Sebab itu, pihaknya membagi menjadi dua yakni pasien TBC SO atau masih dalam pengobatan dan pasien TBC RO pasca pengobatan tapi masih terjangkit penyakit tersebut.
“Sehingga, memang pencegahan yang dilakukan saat ini kami terus mencari pasien yang terindikasi TBC, ketika sudah ditemukan kita akan obati sampai sembuh. Semakin banyak ditemukan kasusnya maka akan semakin meminimalisir penularan,” ungkapnya.
Penyakit yang pertama kali ditemukan oleh Robert Koch pada tanggal 24 Maret 1882 ini juga menular lewat udara.
“Penyakit ini menular, penularannya melalui udara. Jadi kalau kita sedang berbicara dengan orang lain ataupun batuk tanpa menggunakan masker padahal ia terjangkit TBC itu bisa jadi faktor penyebab penularan,” katanya menambahkan.
Haryo juga mengingatkan kepada masyarakat, jika menemukan ada teman atau keluarga yang terdapat ciri-ciri TBC, bisa langsung dibawa ke klinik atau puskesmas terdekat untuk segera ditangani.
“Sementara bagi masyarakat yang sehat, untuk mengantisipasi, sebaiknya terus menjaga imunitas tubuh dengan melakukan aktivitas fisik,” jelasnya.
Sementara itu, menurut Ketua SSR YABHYSA Peduli TBC, Ida Sukarsih, S.E, mengatakan kegiatan ini digelar sebagai langkah edukasi bagi masyarakat terkait penyakit menular TBC yang masih menjadi persoalan di dunia kesehatan.
“Menindaklanjuti kesepakatan bersama terkait Tim Percepatan Penanggulangan TBC di Kabupaten Jombang, kami melakukan kolaborasi dengan DPMD dalam kegiatan sosialisasi atau penyuluhan terkait isu TBC di masyarakat,” imbuhnya.

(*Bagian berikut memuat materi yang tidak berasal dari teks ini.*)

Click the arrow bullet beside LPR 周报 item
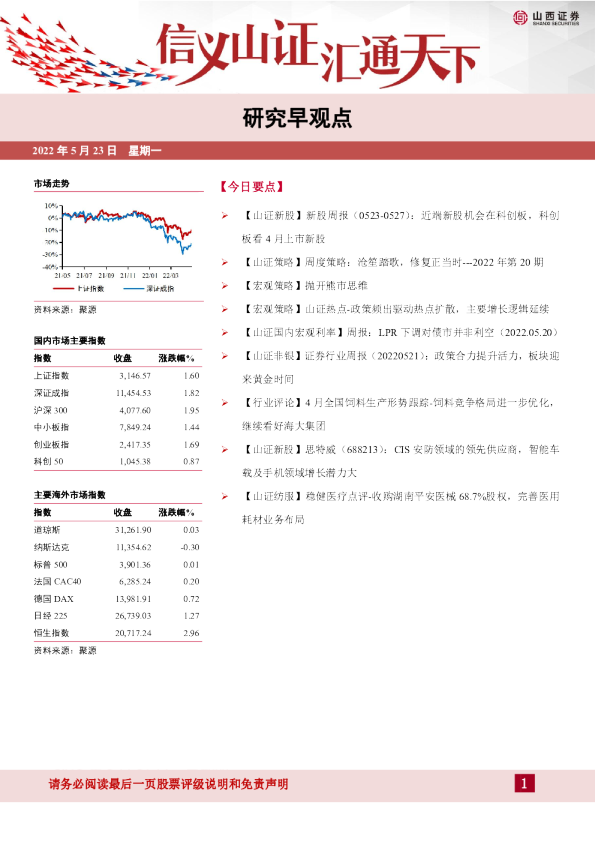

Pihaknya juga melakukan kolaborasi dengan beberapa pihak lainnya seperti media untuk menyebar luaskan edukasi perihal TBC ini ke masyarakat Jombang secara umum.
“Melakukan kolaborasi antara pihak untuk membuat rilis media dan menyampaikannya kepada media. Meningkatkan kesadaran dan komitmen pemangku kepentingan terhadap kolaborasi upaya penanggulangan TBC di Kabupaten Jombang,” pungkasnya.